D'autre part, il ne peut être prétendu que la compétence des juridictions toulousaines devrait être déduite de l'existence d'un contrat de vente de produits, dont la conclusion était présentée par la société Biotonic comme un préalable dont dépendait l'attribution éventuelle du gain : ce contrat, qui se suffisait à lui-même, a été entièrement exécuté par chacune des parties et il n'est pas litigieux. Il ne peut donc fonder la compétence territoriale du tribunal appelé à se prononcer sur une autre relation entra les parties dont la nature contractuelle elle-même est incertaine.

La loterie ne peut en outre être qualifiée d'accessoire de la vente elle est au contraire le seul motif de la conclusion de cette vente, l'intimée reconnaissant dans ses écritures qu'elle a commandé des produits uniquement pour pouvoir gagner 100 000 F. Dès lors, il apparaît que les conditions d'application des dispositions de l'article 46 invoquées par Mlle Berthomé ne sont pas réunies, de sorte qu'il convient de s'en tenir au droit commun, et de constater l'incompétence du Tribunal de grande instance de Toulouse, au profit de celui de Grasse, lieu du siège social de la société défenderesse.

L'équité n'impose cependant pas en l'espèce de faire droit à la demande d'indemnisation de ses frais irrépétibles formée par la SA Biotonic.

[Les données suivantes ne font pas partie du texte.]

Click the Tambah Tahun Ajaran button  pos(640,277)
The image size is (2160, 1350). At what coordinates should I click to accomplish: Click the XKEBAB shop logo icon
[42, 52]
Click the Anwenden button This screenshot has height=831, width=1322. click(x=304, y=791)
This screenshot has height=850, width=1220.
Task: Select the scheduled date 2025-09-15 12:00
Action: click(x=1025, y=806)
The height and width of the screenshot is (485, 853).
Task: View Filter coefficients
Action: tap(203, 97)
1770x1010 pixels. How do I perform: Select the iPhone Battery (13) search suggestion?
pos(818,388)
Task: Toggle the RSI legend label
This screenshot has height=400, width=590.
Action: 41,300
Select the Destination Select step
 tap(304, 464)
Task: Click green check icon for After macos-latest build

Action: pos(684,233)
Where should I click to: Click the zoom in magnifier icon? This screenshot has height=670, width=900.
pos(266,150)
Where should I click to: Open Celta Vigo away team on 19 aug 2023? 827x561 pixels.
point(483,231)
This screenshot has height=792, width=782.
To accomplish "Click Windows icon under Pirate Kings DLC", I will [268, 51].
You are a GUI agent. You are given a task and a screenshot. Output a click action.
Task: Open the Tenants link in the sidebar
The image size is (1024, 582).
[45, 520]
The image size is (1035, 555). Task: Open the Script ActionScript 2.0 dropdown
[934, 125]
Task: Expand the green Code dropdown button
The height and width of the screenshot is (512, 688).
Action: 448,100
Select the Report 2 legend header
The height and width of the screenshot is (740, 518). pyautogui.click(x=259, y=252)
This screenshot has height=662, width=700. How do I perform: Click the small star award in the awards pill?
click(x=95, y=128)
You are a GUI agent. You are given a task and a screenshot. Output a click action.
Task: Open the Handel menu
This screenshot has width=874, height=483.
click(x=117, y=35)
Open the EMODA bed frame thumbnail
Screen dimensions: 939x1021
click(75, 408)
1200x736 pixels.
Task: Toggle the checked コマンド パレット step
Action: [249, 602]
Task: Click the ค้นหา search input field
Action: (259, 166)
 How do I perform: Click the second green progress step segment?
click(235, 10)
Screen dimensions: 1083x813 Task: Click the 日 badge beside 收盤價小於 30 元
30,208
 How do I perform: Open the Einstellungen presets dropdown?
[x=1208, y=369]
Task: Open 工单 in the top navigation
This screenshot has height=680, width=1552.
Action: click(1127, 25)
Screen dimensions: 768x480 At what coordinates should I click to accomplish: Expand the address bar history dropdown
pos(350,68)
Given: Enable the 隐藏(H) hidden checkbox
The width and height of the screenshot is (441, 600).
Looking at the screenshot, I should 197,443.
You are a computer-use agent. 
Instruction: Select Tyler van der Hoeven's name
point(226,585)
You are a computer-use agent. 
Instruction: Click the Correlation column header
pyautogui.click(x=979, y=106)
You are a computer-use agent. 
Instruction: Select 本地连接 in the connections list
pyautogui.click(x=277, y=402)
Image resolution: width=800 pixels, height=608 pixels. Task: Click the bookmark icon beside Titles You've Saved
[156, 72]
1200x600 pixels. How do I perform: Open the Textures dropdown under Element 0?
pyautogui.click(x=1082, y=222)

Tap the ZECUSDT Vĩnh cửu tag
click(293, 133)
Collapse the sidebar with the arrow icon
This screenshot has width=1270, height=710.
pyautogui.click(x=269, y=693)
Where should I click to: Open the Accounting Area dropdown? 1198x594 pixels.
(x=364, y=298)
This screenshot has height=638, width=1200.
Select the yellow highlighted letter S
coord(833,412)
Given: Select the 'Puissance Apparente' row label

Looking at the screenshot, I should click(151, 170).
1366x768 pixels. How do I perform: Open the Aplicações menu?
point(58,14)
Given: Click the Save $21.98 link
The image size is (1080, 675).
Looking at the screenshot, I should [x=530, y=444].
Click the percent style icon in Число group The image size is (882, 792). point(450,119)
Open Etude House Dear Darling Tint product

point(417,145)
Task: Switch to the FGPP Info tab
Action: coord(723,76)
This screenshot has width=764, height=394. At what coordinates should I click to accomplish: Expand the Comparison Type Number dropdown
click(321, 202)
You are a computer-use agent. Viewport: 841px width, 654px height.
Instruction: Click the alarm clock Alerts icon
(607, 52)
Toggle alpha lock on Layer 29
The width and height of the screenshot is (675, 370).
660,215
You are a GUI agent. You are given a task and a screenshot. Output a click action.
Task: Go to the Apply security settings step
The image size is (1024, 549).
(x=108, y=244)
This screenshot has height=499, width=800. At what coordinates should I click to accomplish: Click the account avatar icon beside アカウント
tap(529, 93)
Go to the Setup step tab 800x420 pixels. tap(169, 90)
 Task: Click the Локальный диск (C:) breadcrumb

Par ces motifs, LA COUR, Statuant publiquement, contradictoirement et en dernier ressort, Reçoit l'appel formé par la SA Biotonic à l'encontre de l'ordonnance du juge de la mise en état, Y faisant droit, Dit que le Tribunal de grande instance de Toulouse est territorialement incompétent pour statuer sur les demandes de Mlle Berthomé, Renvoie l'affaire et les parties devant le Tribunal de grande instance de Grasse, Déboute la SA Biotonic de sa demande sur le fondement de l'article 700 du nouveau Code de procédure civile, Condamne Mlle Berthomé aux entiers dépens, qui seront recouvrés comme en matière d'aide juridictionnelle, la SCP Malet étant autorisée à se prévaloir des dispositions de l'article 699 du nouveau Code de procédure civile.